• _Your task_
With nothing added and nothing dropped, write out all of the entries below.

* * *

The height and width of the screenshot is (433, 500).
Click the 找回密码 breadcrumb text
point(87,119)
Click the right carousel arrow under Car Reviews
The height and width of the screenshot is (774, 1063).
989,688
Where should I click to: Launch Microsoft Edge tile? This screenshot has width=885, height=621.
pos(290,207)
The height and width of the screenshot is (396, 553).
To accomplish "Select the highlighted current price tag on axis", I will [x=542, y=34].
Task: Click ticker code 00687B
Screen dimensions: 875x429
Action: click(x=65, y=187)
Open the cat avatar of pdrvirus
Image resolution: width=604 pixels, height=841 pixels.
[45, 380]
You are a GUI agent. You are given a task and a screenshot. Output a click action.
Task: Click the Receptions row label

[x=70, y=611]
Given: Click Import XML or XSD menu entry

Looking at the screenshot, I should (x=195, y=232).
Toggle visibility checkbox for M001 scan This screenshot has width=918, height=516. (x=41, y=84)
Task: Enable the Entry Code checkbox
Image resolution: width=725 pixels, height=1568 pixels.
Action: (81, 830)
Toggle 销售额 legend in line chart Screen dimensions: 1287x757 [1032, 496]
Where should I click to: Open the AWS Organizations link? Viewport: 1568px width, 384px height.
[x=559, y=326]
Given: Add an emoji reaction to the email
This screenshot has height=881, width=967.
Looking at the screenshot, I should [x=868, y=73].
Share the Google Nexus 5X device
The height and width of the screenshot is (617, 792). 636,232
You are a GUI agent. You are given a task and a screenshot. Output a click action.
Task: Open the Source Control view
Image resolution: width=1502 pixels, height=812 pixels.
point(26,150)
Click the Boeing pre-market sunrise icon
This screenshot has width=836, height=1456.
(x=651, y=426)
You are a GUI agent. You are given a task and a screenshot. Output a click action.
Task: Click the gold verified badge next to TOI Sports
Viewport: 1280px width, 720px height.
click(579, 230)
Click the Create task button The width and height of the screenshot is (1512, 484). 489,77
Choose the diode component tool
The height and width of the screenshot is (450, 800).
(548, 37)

* * *

• _Exercise response_
The height and width of the screenshot is (433, 500).
Click the 找回密码 breadcrumb text
point(87,119)
Click the right carousel arrow under Car Reviews
The height and width of the screenshot is (774, 1063).
989,688
Where should I click to: Launch Microsoft Edge tile? This screenshot has width=885, height=621.
pos(290,207)
The height and width of the screenshot is (396, 553).
To accomplish "Select the highlighted current price tag on axis", I will [x=542, y=34].
Task: Click ticker code 00687B
Screen dimensions: 875x429
Action: click(x=65, y=187)
Open the cat avatar of pdrvirus
Image resolution: width=604 pixels, height=841 pixels.
[45, 380]
You are a GUI agent. You are given a task and a screenshot. Output a click action.
Task: Click the Receptions row label

[x=70, y=611]
Given: Click Import XML or XSD menu entry

Looking at the screenshot, I should (x=195, y=232).
Toggle visibility checkbox for M001 scan This screenshot has width=918, height=516. (x=41, y=84)
Task: Enable the Entry Code checkbox
Image resolution: width=725 pixels, height=1568 pixels.
Action: (81, 830)
Toggle 销售额 legend in line chart Screen dimensions: 1287x757 [1032, 496]
Where should I click to: Open the AWS Organizations link? Viewport: 1568px width, 384px height.
[x=559, y=326]
Given: Add an emoji reaction to the email
This screenshot has height=881, width=967.
Looking at the screenshot, I should [x=868, y=73].
Share the Google Nexus 5X device
The height and width of the screenshot is (617, 792). 636,232
You are a GUI agent. You are given a task and a screenshot. Output a click action.
Task: Open the Source Control view
Image resolution: width=1502 pixels, height=812 pixels.
point(26,150)
Click the Boeing pre-market sunrise icon
This screenshot has width=836, height=1456.
(x=651, y=426)
You are a GUI agent. You are given a task and a screenshot. Output a click action.
Task: Click the gold verified badge next to TOI Sports
Viewport: 1280px width, 720px height.
click(579, 230)
Click the Create task button The width and height of the screenshot is (1512, 484). 489,77
Choose the diode component tool
The height and width of the screenshot is (450, 800).
(548, 37)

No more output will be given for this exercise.